[[ EXERCISE MATERIALS, beginning ]]

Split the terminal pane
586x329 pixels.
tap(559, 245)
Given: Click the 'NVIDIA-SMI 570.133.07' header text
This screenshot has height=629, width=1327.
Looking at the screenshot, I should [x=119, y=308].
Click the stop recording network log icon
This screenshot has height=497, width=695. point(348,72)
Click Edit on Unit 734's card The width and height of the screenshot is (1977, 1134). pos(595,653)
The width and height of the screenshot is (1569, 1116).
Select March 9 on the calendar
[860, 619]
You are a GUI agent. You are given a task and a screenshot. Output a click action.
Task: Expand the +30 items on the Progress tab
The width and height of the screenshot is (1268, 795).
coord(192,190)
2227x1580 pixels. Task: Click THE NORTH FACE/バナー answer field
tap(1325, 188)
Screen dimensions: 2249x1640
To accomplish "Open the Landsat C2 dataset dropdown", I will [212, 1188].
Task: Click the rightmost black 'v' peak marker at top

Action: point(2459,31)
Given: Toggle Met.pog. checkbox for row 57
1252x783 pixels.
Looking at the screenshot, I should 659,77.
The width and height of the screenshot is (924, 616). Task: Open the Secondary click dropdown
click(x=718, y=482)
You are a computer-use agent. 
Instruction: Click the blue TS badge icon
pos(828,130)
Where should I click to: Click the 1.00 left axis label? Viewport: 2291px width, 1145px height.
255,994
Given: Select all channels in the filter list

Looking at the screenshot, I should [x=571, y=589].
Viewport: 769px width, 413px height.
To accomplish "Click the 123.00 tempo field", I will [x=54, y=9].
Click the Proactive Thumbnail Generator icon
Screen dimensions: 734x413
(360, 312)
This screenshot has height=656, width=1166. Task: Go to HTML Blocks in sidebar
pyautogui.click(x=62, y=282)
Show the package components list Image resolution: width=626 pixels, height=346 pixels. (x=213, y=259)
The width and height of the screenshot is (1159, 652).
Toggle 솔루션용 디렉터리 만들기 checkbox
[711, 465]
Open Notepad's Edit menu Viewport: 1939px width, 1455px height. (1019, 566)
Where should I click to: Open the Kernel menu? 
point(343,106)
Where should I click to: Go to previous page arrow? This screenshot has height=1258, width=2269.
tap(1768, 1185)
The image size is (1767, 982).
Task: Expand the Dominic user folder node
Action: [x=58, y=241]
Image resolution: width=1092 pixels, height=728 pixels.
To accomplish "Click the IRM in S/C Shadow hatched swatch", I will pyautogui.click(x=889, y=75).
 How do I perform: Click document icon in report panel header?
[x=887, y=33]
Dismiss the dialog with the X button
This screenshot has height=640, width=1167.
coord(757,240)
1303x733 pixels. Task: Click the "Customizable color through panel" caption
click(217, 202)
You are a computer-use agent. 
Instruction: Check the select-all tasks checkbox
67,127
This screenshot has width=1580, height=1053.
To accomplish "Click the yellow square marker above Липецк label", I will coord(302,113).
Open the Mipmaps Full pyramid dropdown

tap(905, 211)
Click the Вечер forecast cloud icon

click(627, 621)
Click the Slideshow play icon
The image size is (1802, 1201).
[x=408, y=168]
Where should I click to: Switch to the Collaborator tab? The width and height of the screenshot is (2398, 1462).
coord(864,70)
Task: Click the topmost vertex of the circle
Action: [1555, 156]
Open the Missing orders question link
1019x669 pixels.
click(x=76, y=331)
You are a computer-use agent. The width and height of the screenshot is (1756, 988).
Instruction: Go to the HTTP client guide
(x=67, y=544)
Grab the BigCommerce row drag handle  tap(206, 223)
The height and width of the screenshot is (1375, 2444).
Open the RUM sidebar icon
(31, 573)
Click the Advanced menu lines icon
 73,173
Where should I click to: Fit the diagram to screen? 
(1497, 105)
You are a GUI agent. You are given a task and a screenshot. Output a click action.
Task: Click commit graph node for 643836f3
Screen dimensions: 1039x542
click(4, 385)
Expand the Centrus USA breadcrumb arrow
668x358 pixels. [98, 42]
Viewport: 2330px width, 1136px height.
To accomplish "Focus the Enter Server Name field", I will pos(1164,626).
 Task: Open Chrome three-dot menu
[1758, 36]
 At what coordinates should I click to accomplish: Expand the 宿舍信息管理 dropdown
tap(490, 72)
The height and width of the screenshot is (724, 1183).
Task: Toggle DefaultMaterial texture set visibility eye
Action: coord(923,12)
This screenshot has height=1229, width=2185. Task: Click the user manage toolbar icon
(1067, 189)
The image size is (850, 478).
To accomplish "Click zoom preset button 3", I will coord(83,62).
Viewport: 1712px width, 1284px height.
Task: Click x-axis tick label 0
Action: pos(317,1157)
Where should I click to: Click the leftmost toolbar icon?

[[ EXERCISE MATERIALS, end ]]

PROBLEM REQUIREMENTS
Check every line of the data above for the string "Edit", and copy those that have it.

COMPLETED TASK
Click Edit on Unit 734's card The width and height of the screenshot is (1977, 1134). pos(595,653)
Open Notepad's Edit menu Viewport: 1939px width, 1455px height. (1019, 566)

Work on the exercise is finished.